A simple implementation of beam search and a genetic algorithm to solve substitution ciphers, aimed at the decipherment of unknown scripts. The model uses a simple n-gram model to score candidate mappings and beam search or a genetic algorithm to search for the best solution. The program was devised to solve the Rongorongo script of Easter Island, but in theory can be used for any other unknown script.
- Install dependencies
pip install -r requirements.txt
- Run the program
python main.py <source_file> <target_file> [options]
To run the program, execute the main.py script with the following command-line arguments:
source_file
: Path to the file containing the source text.target_file
: Path to the file containing the target text.
Where the source is the cipher text (i.e. texts written in an unknown script) and the target is the plain text - a corpus presumably in the same language as the source, but transliterated.
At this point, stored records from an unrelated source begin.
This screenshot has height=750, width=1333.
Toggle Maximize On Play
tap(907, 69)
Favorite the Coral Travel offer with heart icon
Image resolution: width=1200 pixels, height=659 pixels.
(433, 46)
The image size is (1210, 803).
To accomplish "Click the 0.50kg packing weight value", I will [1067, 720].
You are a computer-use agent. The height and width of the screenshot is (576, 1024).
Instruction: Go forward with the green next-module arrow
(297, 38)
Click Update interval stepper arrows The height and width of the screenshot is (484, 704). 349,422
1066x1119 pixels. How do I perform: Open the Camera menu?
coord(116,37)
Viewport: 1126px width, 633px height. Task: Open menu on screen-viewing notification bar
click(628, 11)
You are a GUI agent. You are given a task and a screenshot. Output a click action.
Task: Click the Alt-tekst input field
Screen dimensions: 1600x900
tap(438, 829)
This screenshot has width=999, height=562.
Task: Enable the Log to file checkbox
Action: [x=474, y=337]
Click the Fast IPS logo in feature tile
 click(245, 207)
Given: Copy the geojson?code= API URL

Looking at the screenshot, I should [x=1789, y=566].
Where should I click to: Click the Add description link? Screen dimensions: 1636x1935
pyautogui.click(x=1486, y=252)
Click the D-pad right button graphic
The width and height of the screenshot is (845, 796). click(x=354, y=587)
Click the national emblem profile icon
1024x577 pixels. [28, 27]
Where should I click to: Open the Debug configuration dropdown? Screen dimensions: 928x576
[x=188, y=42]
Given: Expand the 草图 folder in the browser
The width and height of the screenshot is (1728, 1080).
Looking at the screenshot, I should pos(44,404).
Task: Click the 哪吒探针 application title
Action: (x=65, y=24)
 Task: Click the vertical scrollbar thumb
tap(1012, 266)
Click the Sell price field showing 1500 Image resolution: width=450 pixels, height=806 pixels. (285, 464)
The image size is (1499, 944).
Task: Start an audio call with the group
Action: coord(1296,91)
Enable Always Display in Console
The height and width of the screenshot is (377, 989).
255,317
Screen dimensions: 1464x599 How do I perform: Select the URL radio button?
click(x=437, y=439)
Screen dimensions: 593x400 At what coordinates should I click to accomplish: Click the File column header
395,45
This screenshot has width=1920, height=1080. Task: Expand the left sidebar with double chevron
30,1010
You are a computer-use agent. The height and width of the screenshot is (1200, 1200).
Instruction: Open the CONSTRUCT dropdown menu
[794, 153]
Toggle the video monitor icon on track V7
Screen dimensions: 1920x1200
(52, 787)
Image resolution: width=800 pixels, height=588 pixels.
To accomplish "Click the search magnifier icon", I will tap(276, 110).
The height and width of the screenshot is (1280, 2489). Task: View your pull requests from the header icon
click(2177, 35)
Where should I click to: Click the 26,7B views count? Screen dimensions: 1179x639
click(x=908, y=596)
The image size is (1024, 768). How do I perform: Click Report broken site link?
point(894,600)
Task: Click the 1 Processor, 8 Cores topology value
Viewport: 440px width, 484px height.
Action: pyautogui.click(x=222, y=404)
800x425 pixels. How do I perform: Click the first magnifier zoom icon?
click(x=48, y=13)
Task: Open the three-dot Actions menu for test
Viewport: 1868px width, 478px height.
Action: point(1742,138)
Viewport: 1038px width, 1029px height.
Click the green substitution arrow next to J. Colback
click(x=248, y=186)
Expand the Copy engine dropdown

They can be independent, as long as representing the same language.
Additional options:
-a, --algorithm
: Algorithm to use (bs or ga, default: bs)-ng, --n-gram
: N-gram size (default: 3)-s, --num-symbols
: Number of symbols (default: 50)-i, --ignore
: Symbols to ignore during decoding (comma-separated)-n, --nodes
: Number of nodes in the beam search (default: 10)-bw, --beam-width
: Beam width in the beam search (default: 100)-p, --pop-size
: Population size in the genetic algorithm (default: 2000)-np, --num-parents
: Number of parents in the genetic algorithm (default: 1000)-m, --mutation-rate
: Mutation rate in the genetic algorithm (default: 0.5)-c, --crossover-rate
: Crossover rate in the genetic algorithm (default: 0.8)-g, --generations
: Number of generations (default: 200)-nc, --n-cores
: Number of CPU cores to use (default: 0, uses all available cores)-e, --eval
: Evaluation file to assess accuracy-o, --output
: Output folder to save results
The source and target texts are expected to be simple text files with newline separated sentences. If an evaluation file is provided, it is expected to be a text file with pairs of source and target symbols separated by a space. Refer to the sample files in the data
folder as examples.
For running the Japanese experiment with the hiragana text as source, evaluating the results on the correct mapping file and writing the results to a japanese_results
folder:
python main.py data/hiragana.txt data/japanese.txt -e data/japanese_mapping.txt -o japanese_results
The model was tested on a corpus of Japanese sentences obtained from tatoeba. The choice of Japanese is due to its logosyllabic writing system and relatively simple syllable structure, which make it an appropriate modern parallel for Rongorongo and Rapanui.
Two versions of the Japanese corpus were used - an artifically generated one where only hiragana was used, and the original one with mixed kanji, hiragana and katakana. The former allows for assessing performance for a purely syllabic writing system, while the latter more realistically represents a noisy scenario where logograms are mixed with syllables. A sample of 1000 sentences were used for fitting the language model, and another 1000 for decipherment.
The model correctly identifies 86% of the syllabic symbols in the hiragana corpus. Of the top 10 symbols, all are correctly identified (if one counts the reading of は as wa).
The Rapanui language model was fitted on a sample of short recitations and songs assumed to represent the genres and language present in Rongorongo (Barthel 1960; Blixen 1979; Campbell 1971). For the written corpus, the set of texts removing parallel passages and repetitive structured sequences usually called the "independent text" (Horley 2007) was used. The original Barthel encoding was converted to the simplified proposal by Horley (2021). For details, the reader is referred to the discussion and code in my other rongorongo repository.
A second corpus was prepared by removing the anthropomorphs 200, 381 and 256, as well as glyph 3, under the assumption the former are allographs and are frequently omitted, and that the latter appears to be a decorator (see the discussion here). The results are presented in the table below.
Glyph | Code | Syllable1 | Syllable2 |
---|---|---|---|
200 | a | ||
6 | i | a | |
10 | u | e | |
1 | e | u | |
600 | te | i | |
4 | ma | te | |
2 | ta | ta | |
3 | o | ||
381 | ka | ||
256 | ru | ||
8 | tu | ma | |
430 | re | ra | |
9 | ha | ha | |
5 | ro | ka |
It is curious that the reading of 381 as ka has previously been suggested based on independent evidence (Davletshin 2022).
This is by no means an endorsement that the above solution is correct, as it heavily depends on the correct identification of the glyph inventory, the nature of rongorongo as mainly syllabic, the assumption that the chosen rapanui corpus is representative of the language in the glyphs, among other factors.